Carrier optical beam 205 is transmitted to optical transport
network 102 (see FIG. 1).
[0032] FIG. 3 shows a schematic of an example of an optical
receiver. Carrier optical beam 301, with wavelength 1, is received
from optical transport network 102 (see FIG. 1). Carrier optical
beam 301 has an optical carrier wave modulated with information
symbols. In general, the optical receiver determines the amplitude,
frequency, and phase of the modulated optical carrier wave to
recover and decode the information symbols. Carrier optical beam
301 is transmitted into optical coherent mixer 302. Local
oscillator laser optical source 304 generates a reference optical
beam 303, with wavelength 1, modulated with an optical reference
wave with tunable reference amplitudes, reference frequencies, and
reference phases. Reference optical beam 303 is transmitted into
optical coherent mixer 302.
[0033] Optical coherent mixer 302 splits carrier optical beam 301
into carrier optical beam 301A and carrier optical beam 301B.
Optical coherent mixer 302 splits reference optical beam 303 into
reference optical beam 303A and reference optical beam 303B, which
is phase-shifted by 90 degrees from reference optical beam 303A.
The four optical beams are transmitted into optoelectronic
converter 306, which contains a pair of photodetectors (not shown).
One photodetector receives carrier optical beam 301A and reference
optical beam 303A to generate analog in-phase electrical signal
307A. The other photodetector receives carrier optical beam 301B
and reference optical beam 303B to generate analog quadrature-phase
electrical signal 307B. Analog inphase electrical signal 307A and
analog quadrature-phase electrical signal 307B are transmitted into
analog/digital converter (ADC) 308. The output of ADC 308,
represented schematically as a single digital stream, digital
signal 309, is transmitted into digital signal processor 310.

### What to do
A - According to the optical receiver description, what does optoelectronic converter 306 contain?
B - Do these statements agree with the optical receiver description? Answer yes or no for each, and quote the words of the description that decide it.
(i) Reference optical beam 303B is phase-shifted by 90 degrees from reference optical beam 303A.
(ii) The output of ADC 308 is transmitted into optical coherent mixer 302.
(iii) Local oscillator laser optical source 304 generates carrier optical beam 301.
C - Reproduce the part of the optical receiver description that opens with the words containing "One photodetector receives" and closes with "signal processor 310.".

### Supplied information
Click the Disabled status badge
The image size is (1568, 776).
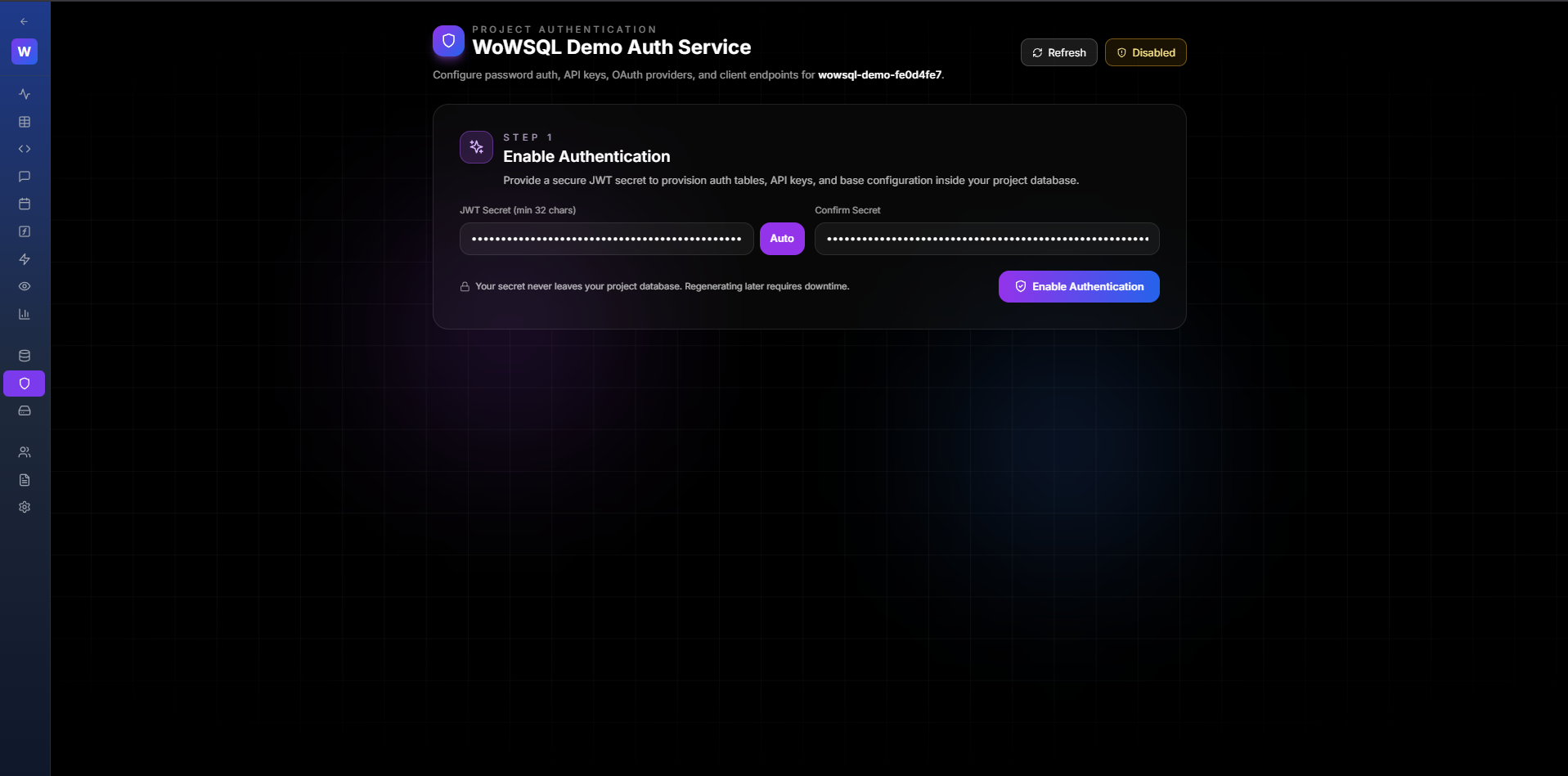[1144, 52]
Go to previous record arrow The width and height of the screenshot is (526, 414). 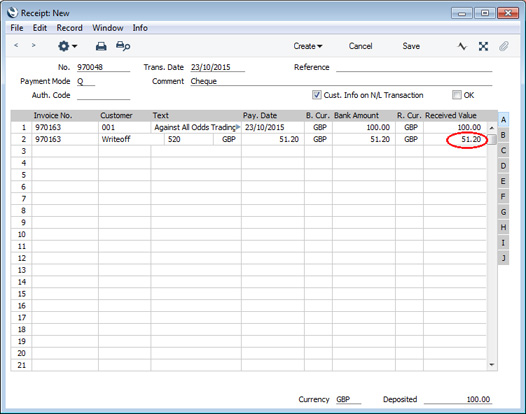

### In response
A - A pair of photodetectors.

B -
(i) Yes: "reference optical beam 303B, which is phase-shifted by 90 degrees from reference optical beam 303A"
(ii) No: "digital signal 309, is transmitted into digital signal processor 310"
(iii) No: "Local oscillator laser optical source 304 generates a reference optical beam 303"

C -
One photodetector receives carrier optical beam 301A and reference
optical beam 303A to generate analog in-phase electrical signal
307A. The other photodetector receives carrier optical beam 301B
and reference optical beam 303B to generate analog quadrature-phase
electrical signal 307B. Analog inphase electrical signal 307A and
analog quadrature-phase electrical signal 307B are transmitted into
analog/digital converter (ADC) 308. The output of ADC 308,
represented schematically as a single digital stream, digital
signal 309, is transmitted into digital signal processor 310.